Cuando el ciudadano ve las puertas cerradas, las secretarias inaccesibles, y los puentes levantados ante el "castillo", escribe a la prensa, y así, impreso en una hoja de papel, puede entrar a los despachos cerrados, se coloca cara a cara con el árido funcionario y pone ante su mesa su inquietud. Ahora lo que este funcionario pudo hacer en privado, tendrá público, una solución individual tendrá que ofrecerla al país entero.

En este oficio de leer a los lectores se aprende mucho, se palpa una visión de la realidad contada por quienes están ante problemas que aparentemente no tienen solución... y sí lo tienen en la mayoría de los casos.

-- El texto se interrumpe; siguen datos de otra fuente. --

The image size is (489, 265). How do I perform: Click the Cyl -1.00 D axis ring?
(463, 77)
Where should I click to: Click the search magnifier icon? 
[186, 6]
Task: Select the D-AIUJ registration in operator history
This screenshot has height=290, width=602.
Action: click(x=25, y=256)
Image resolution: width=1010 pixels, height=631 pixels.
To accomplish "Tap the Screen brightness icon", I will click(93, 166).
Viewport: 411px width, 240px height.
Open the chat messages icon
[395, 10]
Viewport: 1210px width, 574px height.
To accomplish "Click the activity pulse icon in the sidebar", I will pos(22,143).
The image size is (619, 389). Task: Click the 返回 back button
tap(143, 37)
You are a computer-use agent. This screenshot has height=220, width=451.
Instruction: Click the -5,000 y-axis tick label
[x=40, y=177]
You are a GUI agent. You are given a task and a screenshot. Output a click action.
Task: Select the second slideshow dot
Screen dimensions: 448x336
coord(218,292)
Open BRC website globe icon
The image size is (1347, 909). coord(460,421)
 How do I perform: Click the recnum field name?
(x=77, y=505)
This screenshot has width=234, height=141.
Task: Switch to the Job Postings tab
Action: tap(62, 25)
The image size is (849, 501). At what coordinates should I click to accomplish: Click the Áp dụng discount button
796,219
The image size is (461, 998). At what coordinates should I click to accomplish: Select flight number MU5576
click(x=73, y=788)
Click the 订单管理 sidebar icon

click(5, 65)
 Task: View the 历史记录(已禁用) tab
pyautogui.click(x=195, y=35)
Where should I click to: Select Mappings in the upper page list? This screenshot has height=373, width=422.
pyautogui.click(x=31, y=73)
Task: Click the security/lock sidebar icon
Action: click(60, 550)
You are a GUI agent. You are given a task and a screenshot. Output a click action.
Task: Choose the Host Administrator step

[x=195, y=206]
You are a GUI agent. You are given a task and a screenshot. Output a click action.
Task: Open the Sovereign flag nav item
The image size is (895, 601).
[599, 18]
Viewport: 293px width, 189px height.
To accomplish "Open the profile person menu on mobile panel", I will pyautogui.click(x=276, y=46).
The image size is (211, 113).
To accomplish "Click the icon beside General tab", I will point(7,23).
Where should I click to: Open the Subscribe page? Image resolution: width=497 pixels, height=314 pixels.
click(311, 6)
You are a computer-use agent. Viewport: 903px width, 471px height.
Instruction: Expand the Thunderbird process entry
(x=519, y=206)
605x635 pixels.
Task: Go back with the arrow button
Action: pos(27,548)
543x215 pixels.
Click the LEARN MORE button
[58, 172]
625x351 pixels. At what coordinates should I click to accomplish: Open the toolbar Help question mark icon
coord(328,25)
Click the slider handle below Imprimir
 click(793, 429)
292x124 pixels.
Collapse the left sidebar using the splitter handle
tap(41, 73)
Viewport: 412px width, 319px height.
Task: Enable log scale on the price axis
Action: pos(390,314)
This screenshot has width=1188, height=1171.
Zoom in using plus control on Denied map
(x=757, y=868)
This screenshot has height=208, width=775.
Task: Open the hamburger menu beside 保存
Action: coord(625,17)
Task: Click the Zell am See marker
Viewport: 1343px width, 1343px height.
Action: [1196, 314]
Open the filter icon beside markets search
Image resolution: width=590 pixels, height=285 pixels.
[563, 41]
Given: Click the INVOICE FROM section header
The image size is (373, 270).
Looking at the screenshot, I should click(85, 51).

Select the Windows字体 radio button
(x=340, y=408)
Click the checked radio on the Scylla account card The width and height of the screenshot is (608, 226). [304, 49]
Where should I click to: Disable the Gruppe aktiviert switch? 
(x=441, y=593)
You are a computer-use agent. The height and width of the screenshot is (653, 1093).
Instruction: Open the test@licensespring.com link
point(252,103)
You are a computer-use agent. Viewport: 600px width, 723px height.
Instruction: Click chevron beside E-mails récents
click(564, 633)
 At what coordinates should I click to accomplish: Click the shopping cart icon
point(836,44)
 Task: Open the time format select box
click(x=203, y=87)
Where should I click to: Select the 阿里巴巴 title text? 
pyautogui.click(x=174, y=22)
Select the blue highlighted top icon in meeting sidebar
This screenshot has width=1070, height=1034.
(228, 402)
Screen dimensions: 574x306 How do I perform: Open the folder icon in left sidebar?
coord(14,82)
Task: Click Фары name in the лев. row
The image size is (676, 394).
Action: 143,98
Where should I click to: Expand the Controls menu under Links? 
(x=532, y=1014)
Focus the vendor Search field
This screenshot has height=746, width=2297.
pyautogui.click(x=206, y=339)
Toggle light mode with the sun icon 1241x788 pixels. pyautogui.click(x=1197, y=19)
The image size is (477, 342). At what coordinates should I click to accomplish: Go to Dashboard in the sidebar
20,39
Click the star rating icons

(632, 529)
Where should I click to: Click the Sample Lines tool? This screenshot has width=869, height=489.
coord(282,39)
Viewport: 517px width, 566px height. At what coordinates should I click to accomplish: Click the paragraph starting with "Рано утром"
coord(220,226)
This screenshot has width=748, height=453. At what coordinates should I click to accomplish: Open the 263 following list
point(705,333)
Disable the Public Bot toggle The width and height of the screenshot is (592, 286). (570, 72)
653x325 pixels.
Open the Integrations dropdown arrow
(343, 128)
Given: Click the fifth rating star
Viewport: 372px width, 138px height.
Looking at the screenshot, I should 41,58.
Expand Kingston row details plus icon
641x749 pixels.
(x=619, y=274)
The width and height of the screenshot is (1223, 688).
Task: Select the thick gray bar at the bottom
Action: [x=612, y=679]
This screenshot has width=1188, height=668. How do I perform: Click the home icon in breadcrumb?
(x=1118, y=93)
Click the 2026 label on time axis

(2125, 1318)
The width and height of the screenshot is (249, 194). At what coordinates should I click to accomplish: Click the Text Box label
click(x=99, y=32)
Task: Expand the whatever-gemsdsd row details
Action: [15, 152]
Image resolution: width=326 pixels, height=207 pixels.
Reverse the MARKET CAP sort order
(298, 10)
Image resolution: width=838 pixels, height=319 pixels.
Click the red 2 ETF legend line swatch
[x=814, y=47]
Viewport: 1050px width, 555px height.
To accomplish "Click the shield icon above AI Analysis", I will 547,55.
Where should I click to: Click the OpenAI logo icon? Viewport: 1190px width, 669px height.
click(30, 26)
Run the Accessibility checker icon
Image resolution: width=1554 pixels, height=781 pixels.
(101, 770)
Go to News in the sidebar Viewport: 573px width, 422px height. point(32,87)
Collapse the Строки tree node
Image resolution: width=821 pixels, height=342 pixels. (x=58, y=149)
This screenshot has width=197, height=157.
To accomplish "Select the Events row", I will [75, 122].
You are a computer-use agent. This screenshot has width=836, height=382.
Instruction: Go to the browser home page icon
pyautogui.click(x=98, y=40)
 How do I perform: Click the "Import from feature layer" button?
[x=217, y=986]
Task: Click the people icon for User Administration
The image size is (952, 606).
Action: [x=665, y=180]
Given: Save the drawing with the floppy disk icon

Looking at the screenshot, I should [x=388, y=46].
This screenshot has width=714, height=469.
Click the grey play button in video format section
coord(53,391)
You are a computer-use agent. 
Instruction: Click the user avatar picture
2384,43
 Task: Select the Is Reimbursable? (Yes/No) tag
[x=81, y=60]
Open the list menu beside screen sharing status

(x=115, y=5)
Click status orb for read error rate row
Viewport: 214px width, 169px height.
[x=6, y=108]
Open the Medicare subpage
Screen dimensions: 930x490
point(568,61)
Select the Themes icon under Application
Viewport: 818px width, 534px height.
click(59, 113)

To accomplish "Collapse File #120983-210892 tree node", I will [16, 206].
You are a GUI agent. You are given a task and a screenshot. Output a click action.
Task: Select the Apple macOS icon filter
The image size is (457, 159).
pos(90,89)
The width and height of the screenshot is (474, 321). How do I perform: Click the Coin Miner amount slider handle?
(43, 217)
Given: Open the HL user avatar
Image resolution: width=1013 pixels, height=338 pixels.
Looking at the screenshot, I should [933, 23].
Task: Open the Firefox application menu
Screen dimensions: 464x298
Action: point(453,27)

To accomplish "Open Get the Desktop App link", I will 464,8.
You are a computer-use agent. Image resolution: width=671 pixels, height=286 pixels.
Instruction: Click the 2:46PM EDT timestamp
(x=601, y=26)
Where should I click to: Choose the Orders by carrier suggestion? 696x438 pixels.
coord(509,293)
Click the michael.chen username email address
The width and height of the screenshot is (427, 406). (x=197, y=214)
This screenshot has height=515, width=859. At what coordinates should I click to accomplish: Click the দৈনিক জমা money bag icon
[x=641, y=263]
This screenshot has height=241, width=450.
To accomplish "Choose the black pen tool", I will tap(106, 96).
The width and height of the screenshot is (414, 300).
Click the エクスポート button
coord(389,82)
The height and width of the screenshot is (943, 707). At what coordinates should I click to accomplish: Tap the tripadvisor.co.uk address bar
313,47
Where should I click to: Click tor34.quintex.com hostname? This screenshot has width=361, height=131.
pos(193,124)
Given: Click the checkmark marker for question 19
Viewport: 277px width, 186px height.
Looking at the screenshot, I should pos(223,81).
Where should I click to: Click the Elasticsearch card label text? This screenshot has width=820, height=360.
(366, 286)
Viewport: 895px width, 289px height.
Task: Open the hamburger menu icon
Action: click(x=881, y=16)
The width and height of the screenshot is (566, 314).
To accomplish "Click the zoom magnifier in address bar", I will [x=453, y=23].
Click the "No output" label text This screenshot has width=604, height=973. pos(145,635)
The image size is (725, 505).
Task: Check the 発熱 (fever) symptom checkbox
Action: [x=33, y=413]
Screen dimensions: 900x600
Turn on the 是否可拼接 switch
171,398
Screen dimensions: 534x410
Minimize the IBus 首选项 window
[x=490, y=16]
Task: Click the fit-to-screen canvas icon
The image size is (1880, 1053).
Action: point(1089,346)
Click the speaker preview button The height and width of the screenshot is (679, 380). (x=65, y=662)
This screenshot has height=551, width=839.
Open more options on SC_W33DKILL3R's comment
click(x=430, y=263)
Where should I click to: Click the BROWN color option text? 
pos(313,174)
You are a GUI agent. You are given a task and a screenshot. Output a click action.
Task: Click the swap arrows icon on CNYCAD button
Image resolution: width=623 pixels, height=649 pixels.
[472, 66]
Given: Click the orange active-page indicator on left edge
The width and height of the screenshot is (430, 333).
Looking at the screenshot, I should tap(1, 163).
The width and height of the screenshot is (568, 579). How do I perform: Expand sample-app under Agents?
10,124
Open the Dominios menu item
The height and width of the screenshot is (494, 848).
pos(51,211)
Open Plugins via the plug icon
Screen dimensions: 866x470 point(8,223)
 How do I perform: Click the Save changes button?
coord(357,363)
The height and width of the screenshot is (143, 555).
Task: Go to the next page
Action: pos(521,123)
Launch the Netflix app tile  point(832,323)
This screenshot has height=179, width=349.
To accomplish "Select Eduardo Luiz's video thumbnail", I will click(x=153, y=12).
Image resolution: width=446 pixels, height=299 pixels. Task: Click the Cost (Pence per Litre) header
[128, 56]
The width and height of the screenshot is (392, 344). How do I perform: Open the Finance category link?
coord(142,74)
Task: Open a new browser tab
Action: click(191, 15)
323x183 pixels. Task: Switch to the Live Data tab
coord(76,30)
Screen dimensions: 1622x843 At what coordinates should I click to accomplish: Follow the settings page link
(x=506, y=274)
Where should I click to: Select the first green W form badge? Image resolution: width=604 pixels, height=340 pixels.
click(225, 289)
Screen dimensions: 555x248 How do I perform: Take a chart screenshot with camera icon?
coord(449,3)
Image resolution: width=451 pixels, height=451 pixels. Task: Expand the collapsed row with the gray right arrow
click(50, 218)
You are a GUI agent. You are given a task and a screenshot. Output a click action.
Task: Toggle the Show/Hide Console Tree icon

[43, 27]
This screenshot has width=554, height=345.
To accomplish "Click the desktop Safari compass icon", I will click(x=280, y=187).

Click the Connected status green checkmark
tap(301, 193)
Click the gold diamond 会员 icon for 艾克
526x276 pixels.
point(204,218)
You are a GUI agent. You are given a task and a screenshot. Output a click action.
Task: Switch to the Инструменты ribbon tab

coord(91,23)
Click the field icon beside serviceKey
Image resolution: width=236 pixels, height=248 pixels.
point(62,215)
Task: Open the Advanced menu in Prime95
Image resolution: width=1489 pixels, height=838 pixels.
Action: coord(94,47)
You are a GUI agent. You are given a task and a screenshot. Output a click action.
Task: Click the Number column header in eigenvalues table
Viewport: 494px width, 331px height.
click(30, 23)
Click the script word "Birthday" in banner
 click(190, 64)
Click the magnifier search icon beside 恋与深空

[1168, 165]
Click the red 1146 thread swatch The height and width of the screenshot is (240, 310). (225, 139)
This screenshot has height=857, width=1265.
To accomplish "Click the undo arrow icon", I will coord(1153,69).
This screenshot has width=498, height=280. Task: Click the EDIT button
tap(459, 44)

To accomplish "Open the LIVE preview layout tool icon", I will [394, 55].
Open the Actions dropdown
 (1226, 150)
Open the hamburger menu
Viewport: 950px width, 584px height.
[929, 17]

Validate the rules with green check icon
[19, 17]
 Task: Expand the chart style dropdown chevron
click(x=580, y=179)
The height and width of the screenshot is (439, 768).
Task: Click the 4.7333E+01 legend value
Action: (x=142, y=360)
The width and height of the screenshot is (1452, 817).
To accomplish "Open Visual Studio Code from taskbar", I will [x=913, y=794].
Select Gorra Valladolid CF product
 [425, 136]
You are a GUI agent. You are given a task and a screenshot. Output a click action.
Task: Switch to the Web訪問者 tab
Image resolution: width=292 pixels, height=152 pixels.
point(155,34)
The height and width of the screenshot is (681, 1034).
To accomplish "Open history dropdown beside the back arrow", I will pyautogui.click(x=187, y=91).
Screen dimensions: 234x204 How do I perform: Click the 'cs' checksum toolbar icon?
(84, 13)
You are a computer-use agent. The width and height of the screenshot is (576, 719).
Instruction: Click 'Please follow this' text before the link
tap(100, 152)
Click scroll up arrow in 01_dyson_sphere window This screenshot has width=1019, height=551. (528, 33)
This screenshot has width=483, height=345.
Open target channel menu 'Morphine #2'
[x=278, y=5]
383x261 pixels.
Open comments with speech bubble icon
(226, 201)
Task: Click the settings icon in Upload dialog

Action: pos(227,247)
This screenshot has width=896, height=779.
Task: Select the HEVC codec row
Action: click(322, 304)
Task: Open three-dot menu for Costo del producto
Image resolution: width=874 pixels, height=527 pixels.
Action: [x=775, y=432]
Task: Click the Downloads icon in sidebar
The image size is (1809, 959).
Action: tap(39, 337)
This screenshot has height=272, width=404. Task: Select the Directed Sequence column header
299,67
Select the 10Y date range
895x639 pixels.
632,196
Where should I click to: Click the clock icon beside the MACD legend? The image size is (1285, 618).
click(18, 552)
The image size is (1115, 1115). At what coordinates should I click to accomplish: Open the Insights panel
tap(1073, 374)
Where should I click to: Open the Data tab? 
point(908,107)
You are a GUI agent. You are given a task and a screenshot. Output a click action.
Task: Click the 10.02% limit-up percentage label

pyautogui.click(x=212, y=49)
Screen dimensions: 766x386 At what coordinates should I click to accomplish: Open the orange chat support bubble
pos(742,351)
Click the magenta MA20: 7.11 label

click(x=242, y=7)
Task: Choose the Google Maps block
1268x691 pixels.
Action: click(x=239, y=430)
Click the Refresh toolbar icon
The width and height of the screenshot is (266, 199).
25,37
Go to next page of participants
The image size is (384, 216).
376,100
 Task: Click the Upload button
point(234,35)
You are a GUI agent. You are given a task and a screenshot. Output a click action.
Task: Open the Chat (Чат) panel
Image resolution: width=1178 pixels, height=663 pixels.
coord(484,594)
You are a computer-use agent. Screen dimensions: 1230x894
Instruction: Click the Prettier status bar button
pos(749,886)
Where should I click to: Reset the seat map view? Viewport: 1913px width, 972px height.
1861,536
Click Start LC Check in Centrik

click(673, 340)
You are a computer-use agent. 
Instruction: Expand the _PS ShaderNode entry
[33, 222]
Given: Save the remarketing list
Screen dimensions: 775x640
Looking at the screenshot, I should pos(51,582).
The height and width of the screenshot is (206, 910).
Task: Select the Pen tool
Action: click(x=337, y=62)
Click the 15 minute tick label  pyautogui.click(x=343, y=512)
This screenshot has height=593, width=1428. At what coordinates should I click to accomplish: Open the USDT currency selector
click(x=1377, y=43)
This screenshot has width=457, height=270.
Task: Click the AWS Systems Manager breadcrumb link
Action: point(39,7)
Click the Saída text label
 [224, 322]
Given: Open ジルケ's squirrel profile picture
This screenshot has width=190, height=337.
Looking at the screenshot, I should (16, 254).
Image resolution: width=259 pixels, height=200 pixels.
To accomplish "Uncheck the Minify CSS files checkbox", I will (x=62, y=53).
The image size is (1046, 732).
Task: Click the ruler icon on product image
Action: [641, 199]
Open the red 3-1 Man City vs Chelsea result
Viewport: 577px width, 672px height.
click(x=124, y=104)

Me causa tristeza cuando un lector adjunta copia de las respuestas que le dan los diversos organismos. Reproduzco algunos fragmentos y piensen mientras leen:

"Por el contenido de su escrito le informamos que su caso ha sido trasladado a la consideración de..."

"Le hacemos saber que estamos trasladando su caso a..."

"Sirva la presente como acuse de recibo de su carta y para comunicarle que la misma ha sido trasladada para..., puesto que es a ese órgano al que faculta ofrecerle respuesta de su caso..."

"Acusamos recibo de su carta dirigida a..., significándole que el asunto expuesto por usted es competencia de..., del que debe esperar respuesta. Esperamos nos entienda y se sienta satisfecha con la orientación que le brindamos."

En este tono y con sus variantes, están escritas las cartas que dan como respuesta la mayoría de los organismos e instituciones. El señor Recibo resulta ser el ciudadano más acusado del país.

Ya una vez nos reunimos la mayoría de los periodistas que hacemos este trabajo. Desarrollamos el Primer Taller de Análisis de las experiencias de cartas de lectores y radioyentes, con motivo del VII Congreso de la Unión de Periodistas de Cuba, y pronto será ya el VIII.

Pienso —y es mi propuesta—, que debemos organizar un Taller Nacional sobre las Inquietudes de la Población, donde asistieran todos los que se dedican a esta importante responsabilidad, para junto a los periodistas debatir estrategias, qué hacer con los funcionarios mudos o sordos, que no dan la cara y violan las leyes.

Los periodistas son solo un grano de arena en esta playa, porque la Revolución entera se hizo para defender al pueblo, y ella misma es fuente de derecho.